The magic is that it happens during the build, so you don’t have to commit ugly, minified code to your repository. You write beautiful, readable source, and Hugo outputs a tightly-packed, optimized final product. The default settings are perfectly sane, but if you need to get into the weeds—maybe you need to preserve a specific comment or tweak a CSS minifier flag—you can. Here’s the straightforward setup:
[build]
minify = true # This is the default, but it doesn't hurt to be explicit.

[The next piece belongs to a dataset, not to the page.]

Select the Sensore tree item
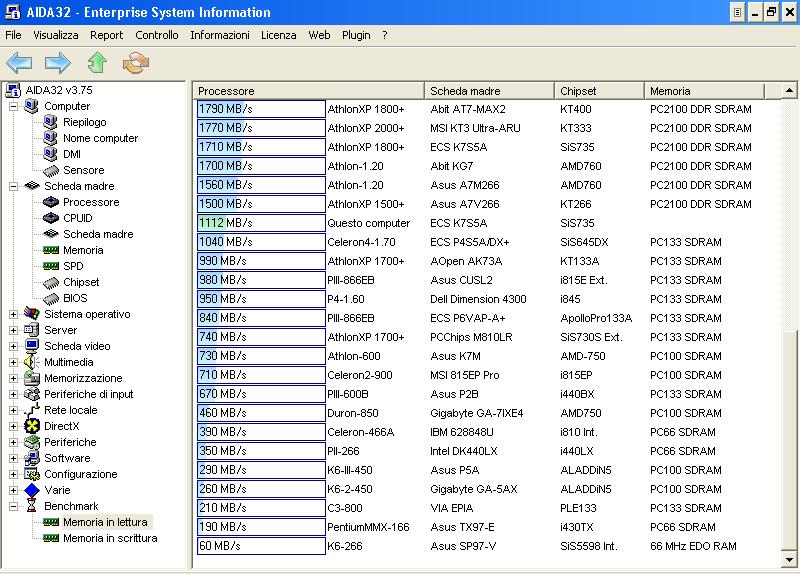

Want to get fancy? You can control the minification of specific output formats. This is Hugo showing off, and I’m here for it.
[outputs]
home = ["HTML", "JSON"] # Minify both the HTML and the JSON for the home page
[minify]
[minify.html]
keep conditional comments = true # For those pesky old IE hacks you might still need
[minify.css]
keepCSS2 = true # Sometimes you need this for older browsers
The best practice? Leave it on. The pitfall? Turning it off and forgetting why you did it. Your lighthouse score will remind you.
disableKinds: For When You’re Not Using the Whole Toolbox
Hugo is a multi-talented beast. It can build pages, a JSON index for search, a RSS feed, a sitemap, and a whole zoo of other “kinds” of content. But what if you’re just building a simple brochureware site and the thought of an ATOM feed makes you snort with laughter? Enter disableKinds. This is your way of telling Hugo, “Hey, don’t even bother with that stuff.”
This is a performance optimization. If Hugo doesn’t have to render 500 RSS feed pages, your build will finish faster. It’s that simple. The kinds you can disable are: page, home, section, taxonomy, term, RSS, sitemap, robotsTXT, and 404.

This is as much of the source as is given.